### Entropy is forever ...

Dear all:
Quoting the basic definition of entropy from Wikipedia, "In information
theory, entropy is the average amount of information contained in each
message received. Here, message stands for an event, sample or character
drawn from a distribution or data stream." In applied cryptography, the
entropy of a truly random source of "messages" is an important
characteristic to ascertain. There are significant challenges when
applying the information theory, probability, and statistics concepts to
applied cryptography. The truly random source (and computations using
random message data) must be kept secret. Also the following dilemma
should be noted: the truly random source is needed in a digital
processor system typically engineered with determinism as a design goal
derived from the basic reliability requirement. Quantitatively, the
entropy measure for applied cryptography, in the order of hundreds of
bits, is way beyond any workable statistical analysis processes. In
practice, a truly random source usable for applied cryptography is a
system procurement issue that can seldom be blindly delegated as an
ordinary operating system service. Thus, one wants a reliable source of
uncertainty, a trustworthy one than can barely be tested, as a universal
operating system service totally dependent on hardware configuration.
Applying the information theory to actual situations is error-prone. Is
there a lower entropy in "Smith-725" than in "gg1jXWXh" as a password
string? This question makes no sense as the entropy assessment applies
to the message source. A password management policy that rejects
"Smith-725" as a message originating from the end-user population
actually constraints this message source with the hope of a higher
average amount of information in user-selected passwords. From a single
end-user perspective having to deal with an ever growing number of
passwords, the entropy concept appears as a formalization of the
impossible task he/she faces.
Significant conceptual deviation may occur from the common (and correct)

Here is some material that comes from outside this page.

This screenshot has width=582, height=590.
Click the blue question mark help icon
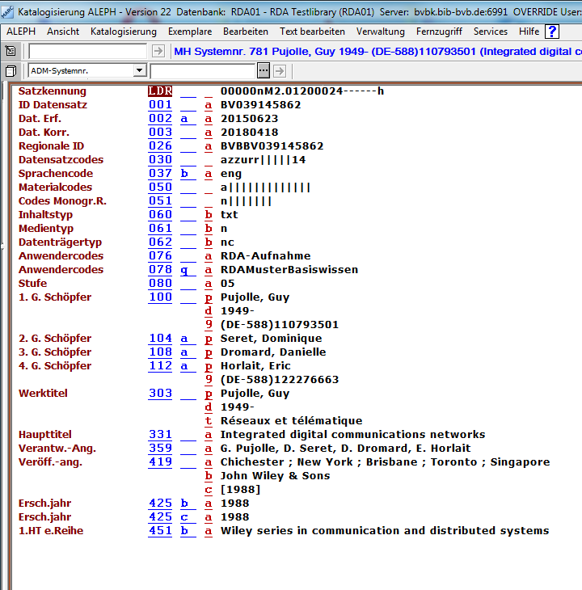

system arrangement where a software-based pseudo-random number generator
(PRNG) of a suitable type for cryptography is initially seeded from a
secret true random source and then used for drawing secret random
numbers. It is often inconvenient for statistical testing to apply
directly to the true random source messages, but statistical testing of
the PRNG output gives no clue about the true random source. The design
of PRNG seeding logic is an involved task dependent on the true random
source which may be hard to modelize in the first place. In actual
system operations, the inadequate seeding may have catastrophic indirect
consequences but it may be difficult to detect, and it is certainly a
challenging error condition for service continuity (programmers may be
inclined to revert to insecure PRNG seeding when the proper true random
source breaks down).
Despite these pitfalls, I assume my reader to share my endorsement of
the true random seeding of a cryptographic PRNG as the main source of
random secrets for a digital processor system dedicated to cryptographic
processing. As this PRNG output is being used in various ways, chunks of
the output sequence may be disclosed to remote parties. It is an
essential requirement for a cryptographic PRNG that no output chunk may
allow the recovery of its internal state (i.e. some data equivalent to
PRNG seed data leading to the same PRNG output sequence as the secret PRNG).

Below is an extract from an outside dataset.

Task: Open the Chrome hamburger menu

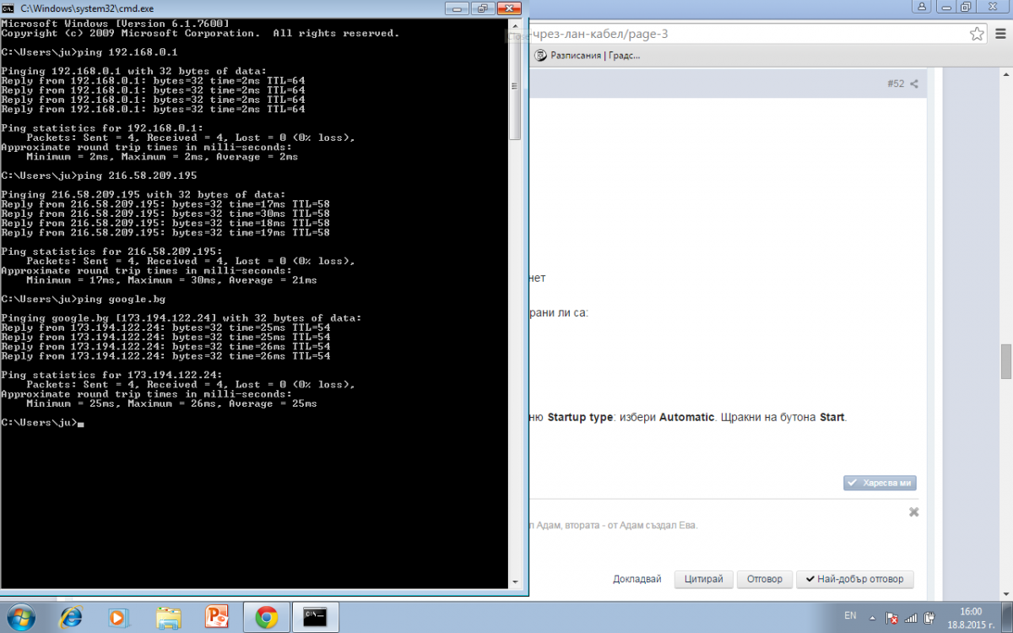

In this note, I challenge the view that an entropy pool maintained by an
operating system ought to be depleted as it is used. I am referring here
to the Linux "entropy pool." My challenge does not come through a review
of the theory applied to the implementation. Instead, I propose a
counter-example in the form of the above arrangement and a very specific
example of its use.
The central question is this problem. A system is booted and receives
2000 bits of true randomness (i.e. a 2000 bits message from a source
with 2000 bits of entropy) that are used to seed a cryptographic PRNG
having an internal state of 2000 bits. This PRNG is used to generate 4
RSA key pairs with moduli sizes of 2400 bits. The private keys are kept
secret until their use in their respective usage contexts. No data leak
occurred during the system operation. After the key generation, the
system memory is erased. What is the proper entropy assessment for each
of the RSA key pairs (assume there are 2^2000 valid RSA moduli for a
moduli size of 2400 bits, a number-theoretic assumption orthogonal to
the entropy question)?
My answer is that each of the 4 RSA key pairs are independently backed
by 2000 bits of entropy assurance. The entropy characterization
(assessment) of a data element is a meta-data element indicating the
entropy of a data source at the origin of the data, plus the implicit
statement that no information loss occurred in the transformation of the
original message into the assessed data element. Accordingly, my answer
should be made more precise by referring to an unbiased RSA key
generation process (which should not be considered a reasonable
assumption for the endorsement of lower ranges of entropy assessments).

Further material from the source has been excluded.